Peter Tobin Funerals manager Julie Allan said the industry offers greener options for those who choose a more traditional burial, but are still wanting to make sustainable end-of-life choices.
“Occasionally we get a family asking, what are our environmental options in terms of coffins?” she said.
“There is a cardboard box made out of recycled paper formed into a heavy-duty coffin, and it is usually used for cremation because it’s got a lot of flex in it.
“We have what we call an eco-coffin, which is an unstained, solid plantation-grown radiata pine which is lined with an unbleached calico drapery and it has rope handles. Reinforcement is very minimal.
“In our casket range, we have what we call a natural legacy woollen coffin, made out of wool… and a willow casket made out of wicker.

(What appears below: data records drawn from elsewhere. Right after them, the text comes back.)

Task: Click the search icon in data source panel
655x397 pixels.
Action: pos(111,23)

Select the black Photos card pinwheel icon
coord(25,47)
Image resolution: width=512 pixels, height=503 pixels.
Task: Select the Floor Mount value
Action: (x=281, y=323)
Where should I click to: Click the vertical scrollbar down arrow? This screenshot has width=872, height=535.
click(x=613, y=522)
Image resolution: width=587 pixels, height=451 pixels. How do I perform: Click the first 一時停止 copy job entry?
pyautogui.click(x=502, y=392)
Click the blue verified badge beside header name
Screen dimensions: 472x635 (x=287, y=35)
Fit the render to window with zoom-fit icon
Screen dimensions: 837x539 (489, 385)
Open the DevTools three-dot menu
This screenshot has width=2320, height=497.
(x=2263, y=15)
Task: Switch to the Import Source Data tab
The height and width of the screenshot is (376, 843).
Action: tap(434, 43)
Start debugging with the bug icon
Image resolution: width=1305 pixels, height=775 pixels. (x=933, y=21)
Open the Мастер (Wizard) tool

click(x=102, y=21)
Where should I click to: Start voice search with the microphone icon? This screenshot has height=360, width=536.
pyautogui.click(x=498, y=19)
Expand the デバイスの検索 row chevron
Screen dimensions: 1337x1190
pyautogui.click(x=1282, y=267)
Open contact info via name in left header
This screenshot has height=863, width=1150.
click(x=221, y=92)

“Occasionally, someone wants to be buried in a shroud, and you can get calico that wraps over you, but there is a board at the base of it so a person can be lifted.”
Ms Allan said the funeral home also works with a florist who produces environmentally conscious arrangements tied with raffia or string, and without plastic bases.
Not too far from Ballarat is the Kurweeton Road Cemetery, just south of Derrinallum; the only cemetery in Australia where people can be buried upright.
Farmer and managing director of Upright Burials, Tony Dupleix, said the cemetery was established in response to dissatisfaction with the conventional funeral industry, and to those wanted to minimise their environmental impact.
“What we offer is about as carbon neutral as you can be,” he said. “We use the least amount of resources in a burial; there’s no boxes or paraphernalia that goes along with a conventional funeral.
“We minimise the use of vehicles, there’s no elaborate printing, or embalming chemicals. We don’t interfere with the deceased body in any way. The body is enclosed in a shroud.
“The amount of energy we do use in transport and refrigeration is offset by solar panels on the roof of our building, and for each burial, we plant a tree on nearby Mount Elephant.”
Maintenance at the cemetery, which resembles a paddock, is taken care of by the sheep that live on the land.
Although there are no headstones, there is a memorial wall with a plaque for each person buried on site, and a grid reference to locate them.
“When you get there, it will just be grass, or there might be a sheep grazing,” he said.
“We’re running it because we like to be able to provide an alternative… and it’s all the things that we don’t have that make all the difference.
“We’re making savings both ecologically and financially by keeping the process as simple as we can.”